PASSAGE SHOWN:
━━━━━━━━━━━━━━━━━━━━━━━━━━━━━━

Mining the Social Web

Mining Facebook

This Jupyter Notebook provides an interactive way to follow along with the video lectures. The intent behind this notebook is to reinforce the concepts in a fun, convenient, and effective way.

Facebook API Access

Facebook implements OAuth 2.0 as its standard authentication mechanism, but provides a convenient way for you to get an access token for development purposes, and we'll opt to take advantage of that convenience in this notebook.

To get started, log in to your Facebook account and go to https://developers.facebook.com/tools/explorer/ to obtain an ACCESS_TOKEN, and then paste it into the code cell below.

N.B.: Since this chapter was written, Facebook has added more security and privacy measures to its API. Some of the code in this Jupyter Notebook requires somewhat privileged access to run. A sandboxed application registered with Facebook is fairly limited in terms of what information it can access. The use of certain endpoints must be reviewed and approved by Facebook. For more information, please read Facebook's documentation on reviewable features: https://developers.facebook.com/docs/apps/review.

In [ ]:
# Copy and paste in the value you just got from the inline frame into this variable and execute this cell.
# Keep in mind that you could have just gone to https://developers.facebook.com/tools/access_token/
# and retrieved the "User Token" value from the Access Token Tool

ACCESS_TOKEN = ''

Example 1. Making Graph API requests over HTTP

In [ ]:
import requests # pip install requests
import json

base_url = 'https://graph.facebook.com/me'

# Specify which fields to retrieve
fields = 'id,name,likes.limit(10){about}'

url = '{0}?fields={1}&access_token={2}'.format(base_url, fields, ACCESS_TOKEN)

# This API is HTTP-based and could be requested in the browser,
# with a command line utlity like curl, or using just about
# any programming language by making a request to the URL.
# Click the hyperlink that appears in your notebook output
# when you execute this code cell to see for yourself...
print(url)

# Interpret the response as JSON and convert back
# to Python data structures
content = requests.get(url).json()

# Pretty-print the JSON and display it
print(json.dumps(content, indent=1))

Example 2. Querying the Graph API with Python

Facebook SDK for Python API reference: http://facebook-sdk.readthedocs.io/en/v2.0.0/api.html

In [ ]:
import facebook # pip install facebook-sdk
import json

# A helper function to pretty-print Python objects as JSON
def pp(o):
    print(json.dumps(o, indent=1))

# Create a connection to the Graph API with your access token
g = facebook.GraphAPI(ACCESS_TOKEN, version='2.10')

# Execute a few example queries:

# Get my ID
pp(g.get_object('me'))
In [ ]:
# Get the connections to an ID
# Example connection names: 'feed', 'likes', 'groups', 'posts'
pp(g.get_connections(id='me', connection_name='likes'))
In [ ]:
# Search for a location, may require approved app
pp(g.request("search", {'type': 'place', 'center': '40.749444, -73.968056', 'fields': 'name, location'}))

━━━━━━━━━━━━━━━━━━━━━━━━━━━━━━

STATED PROBLEM A:
According to the Mining Facebook notebook, what authentication mechanism does Facebook use as its standard?

━━━━━━━━━━━━━━━━━━━━━━━━━━━━━━

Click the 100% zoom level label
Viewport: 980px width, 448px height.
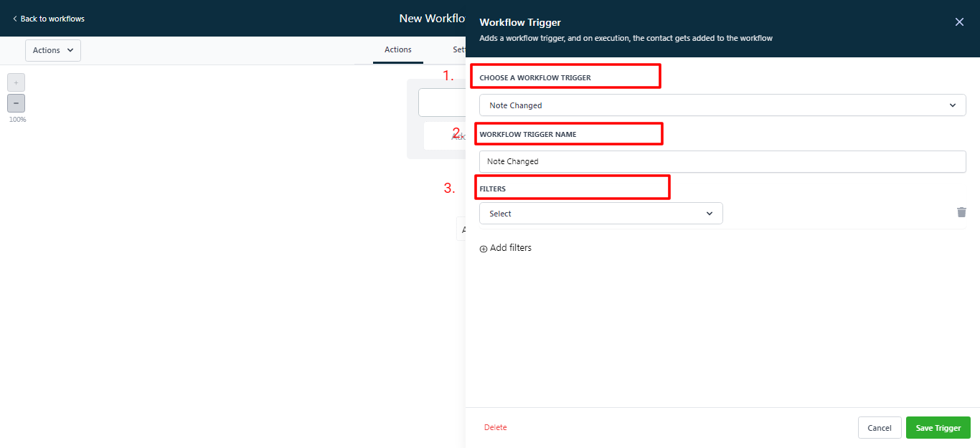17,120
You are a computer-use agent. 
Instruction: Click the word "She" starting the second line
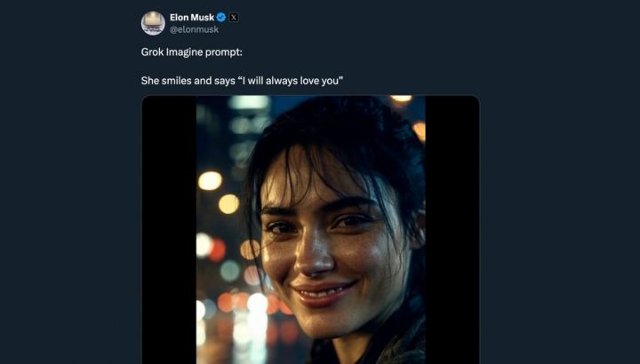click(150, 82)
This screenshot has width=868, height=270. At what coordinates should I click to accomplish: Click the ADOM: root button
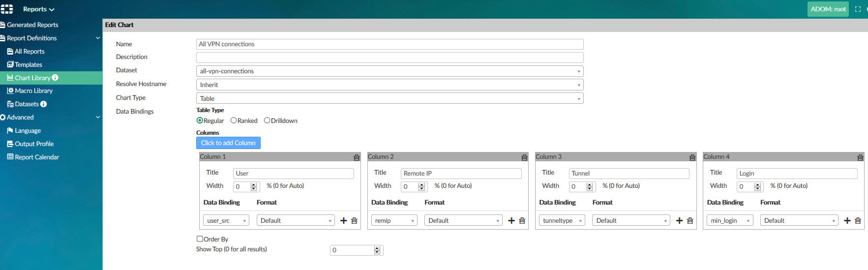[x=828, y=9]
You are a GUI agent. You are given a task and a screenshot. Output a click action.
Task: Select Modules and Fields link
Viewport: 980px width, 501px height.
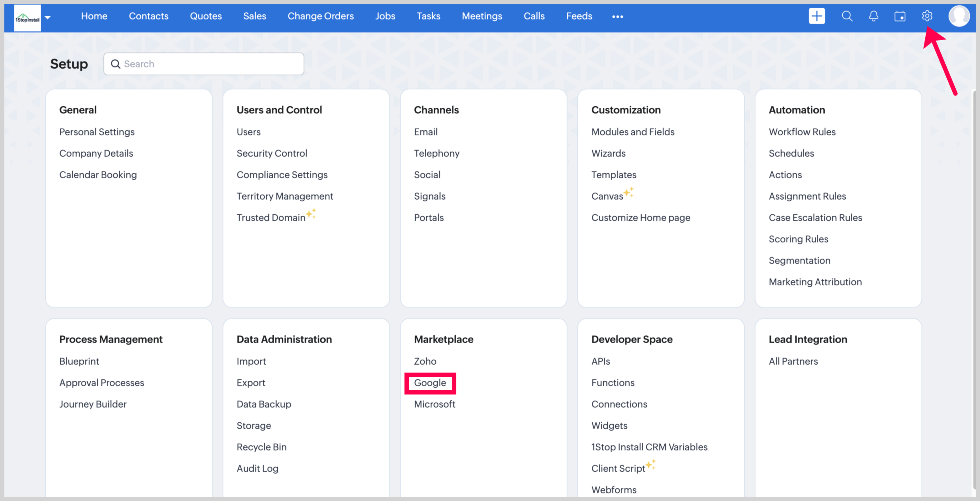pos(633,132)
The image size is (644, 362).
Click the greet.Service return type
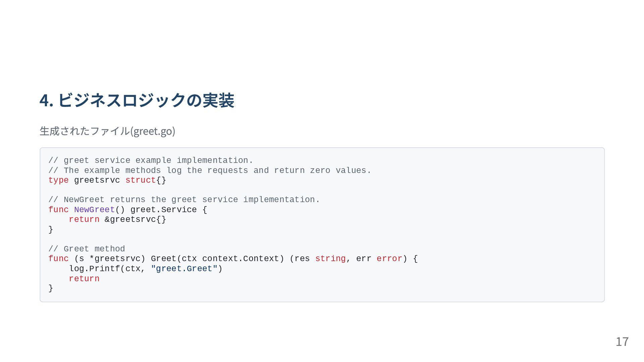(164, 210)
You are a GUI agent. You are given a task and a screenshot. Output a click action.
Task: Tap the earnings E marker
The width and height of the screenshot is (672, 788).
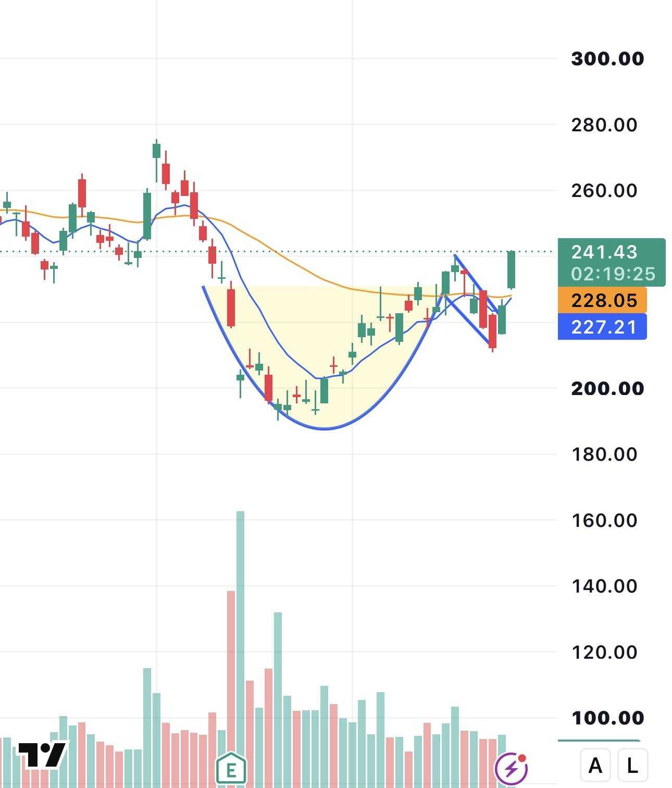(x=231, y=769)
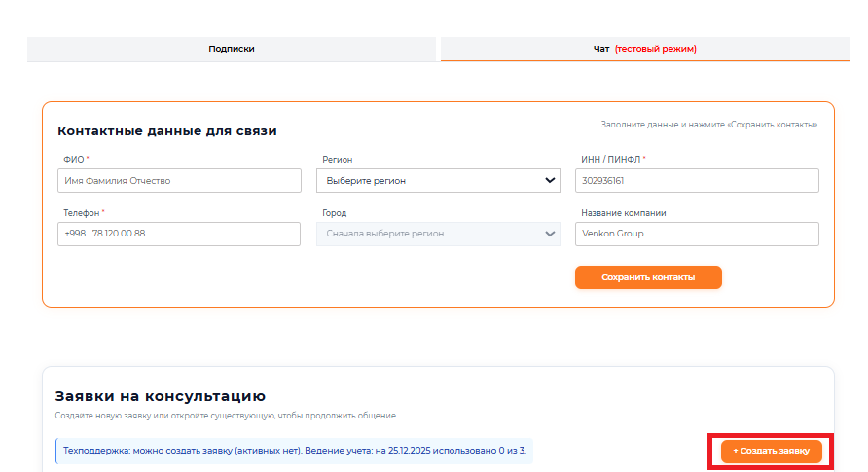Click the Регион field label
This screenshot has width=868, height=472.
tap(337, 159)
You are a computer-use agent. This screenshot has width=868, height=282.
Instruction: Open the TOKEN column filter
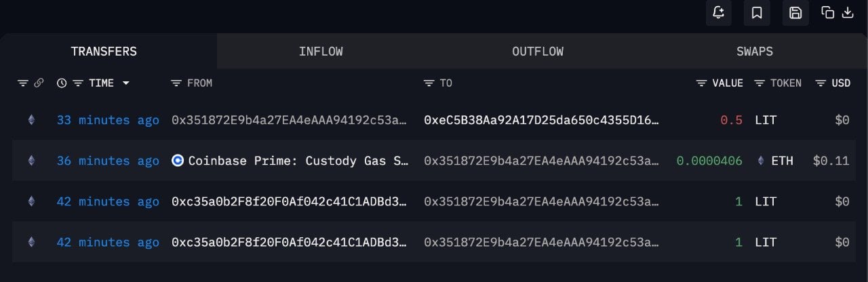760,83
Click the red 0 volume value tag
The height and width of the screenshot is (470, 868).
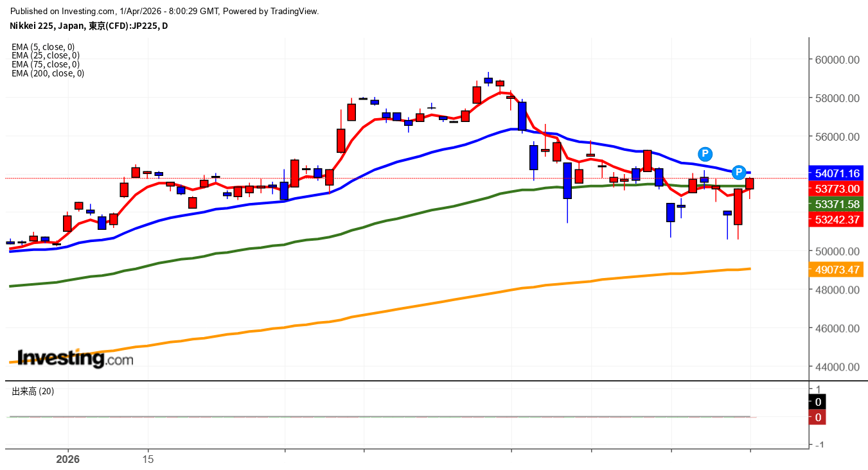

━━━━━━━━━━━━━━━━━━━━━━━━━━━━━━

STATED PROBLEM B:
Write out the records word for word, starting with the line that contains "You are a computer-use agent. This" and continuing through the end of the records. Leave out the pictures.

EXERCISE RESULT A:
OAuth 2.0

EXERCISE RESULT B:
You are a computer-use agent. This screenshot has width=868, height=282.
Instruction: Open the TOKEN column filter
760,83
Click the red 0 volume value tag
The height and width of the screenshot is (470, 868).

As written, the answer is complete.